**PROBLEM**
From the entries below, copy out all lines holding "agent".

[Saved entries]

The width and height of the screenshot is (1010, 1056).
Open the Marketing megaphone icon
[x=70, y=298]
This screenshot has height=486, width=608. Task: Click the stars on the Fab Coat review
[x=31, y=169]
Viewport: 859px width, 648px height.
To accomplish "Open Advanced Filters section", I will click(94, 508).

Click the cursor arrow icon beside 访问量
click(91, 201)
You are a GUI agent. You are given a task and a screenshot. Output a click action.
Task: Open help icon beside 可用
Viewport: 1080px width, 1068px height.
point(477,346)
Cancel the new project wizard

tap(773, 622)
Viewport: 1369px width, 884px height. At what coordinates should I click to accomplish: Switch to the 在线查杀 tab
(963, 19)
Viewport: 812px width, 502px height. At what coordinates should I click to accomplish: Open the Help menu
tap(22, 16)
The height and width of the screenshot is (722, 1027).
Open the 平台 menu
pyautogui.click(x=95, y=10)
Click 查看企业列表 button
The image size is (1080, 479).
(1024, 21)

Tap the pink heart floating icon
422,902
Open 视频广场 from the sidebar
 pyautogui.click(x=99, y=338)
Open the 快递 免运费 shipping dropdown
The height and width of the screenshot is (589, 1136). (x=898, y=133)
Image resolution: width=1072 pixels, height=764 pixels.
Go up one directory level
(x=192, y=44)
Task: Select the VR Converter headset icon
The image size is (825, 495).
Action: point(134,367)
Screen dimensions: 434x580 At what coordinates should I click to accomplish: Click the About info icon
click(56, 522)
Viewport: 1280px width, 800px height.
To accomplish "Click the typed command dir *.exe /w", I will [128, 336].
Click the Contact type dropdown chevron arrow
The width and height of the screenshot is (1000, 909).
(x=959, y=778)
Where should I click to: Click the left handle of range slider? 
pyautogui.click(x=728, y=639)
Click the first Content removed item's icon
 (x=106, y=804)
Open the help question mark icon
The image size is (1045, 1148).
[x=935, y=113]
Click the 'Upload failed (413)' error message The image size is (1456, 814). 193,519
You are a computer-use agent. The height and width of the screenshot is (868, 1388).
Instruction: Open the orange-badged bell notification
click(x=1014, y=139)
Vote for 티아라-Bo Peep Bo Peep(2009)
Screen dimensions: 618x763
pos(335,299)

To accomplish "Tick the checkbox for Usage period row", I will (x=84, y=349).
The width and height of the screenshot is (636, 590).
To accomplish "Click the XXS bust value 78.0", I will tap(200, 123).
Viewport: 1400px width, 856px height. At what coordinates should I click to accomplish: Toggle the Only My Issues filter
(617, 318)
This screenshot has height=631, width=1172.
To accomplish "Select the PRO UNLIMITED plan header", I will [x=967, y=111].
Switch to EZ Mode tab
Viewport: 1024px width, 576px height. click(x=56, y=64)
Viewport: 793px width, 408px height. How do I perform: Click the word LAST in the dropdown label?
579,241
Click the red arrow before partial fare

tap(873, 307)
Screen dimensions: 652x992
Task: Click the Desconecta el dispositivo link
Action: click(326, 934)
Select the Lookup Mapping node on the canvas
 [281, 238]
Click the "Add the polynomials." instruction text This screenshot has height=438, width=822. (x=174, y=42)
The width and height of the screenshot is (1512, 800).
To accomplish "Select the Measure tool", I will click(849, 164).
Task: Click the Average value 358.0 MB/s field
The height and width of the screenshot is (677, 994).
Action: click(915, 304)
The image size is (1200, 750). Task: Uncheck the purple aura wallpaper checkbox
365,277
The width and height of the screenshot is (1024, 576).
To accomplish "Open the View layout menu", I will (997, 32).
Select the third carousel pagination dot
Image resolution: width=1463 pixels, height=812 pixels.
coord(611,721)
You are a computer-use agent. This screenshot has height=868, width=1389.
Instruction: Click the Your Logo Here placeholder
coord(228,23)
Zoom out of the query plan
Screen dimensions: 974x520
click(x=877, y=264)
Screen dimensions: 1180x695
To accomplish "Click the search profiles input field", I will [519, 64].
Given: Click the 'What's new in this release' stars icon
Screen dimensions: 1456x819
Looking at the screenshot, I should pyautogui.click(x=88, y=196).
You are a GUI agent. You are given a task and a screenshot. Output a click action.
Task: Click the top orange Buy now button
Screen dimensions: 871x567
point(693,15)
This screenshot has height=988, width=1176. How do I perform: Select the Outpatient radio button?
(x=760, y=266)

**WRITTEN ANSWER**
You are a GUI agent. You are given a task and a screenshot. Output a click action.
You are a computer-use agent. The height and width of the screenshot is (868, 1388).
You are a computer-use agent. This screenshot has height=868, width=1389.
You are a GUI agent. You are given a task and a screenshot. Output a click action.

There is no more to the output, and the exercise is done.